(Position data for elements and text)
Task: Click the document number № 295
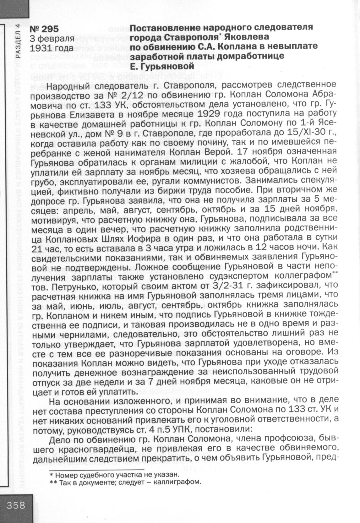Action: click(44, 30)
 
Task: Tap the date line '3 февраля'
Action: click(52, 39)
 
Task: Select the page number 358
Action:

> **DO THIS**
Quote the records above word for word, leaving out the pictures.

> **RESPONSE**
Task: Click the document number № 295
Action: click(44, 30)
 
Task: Tap the date line '3 февраля'
Action: click(52, 39)
 
Task: Select the page number 358
Action:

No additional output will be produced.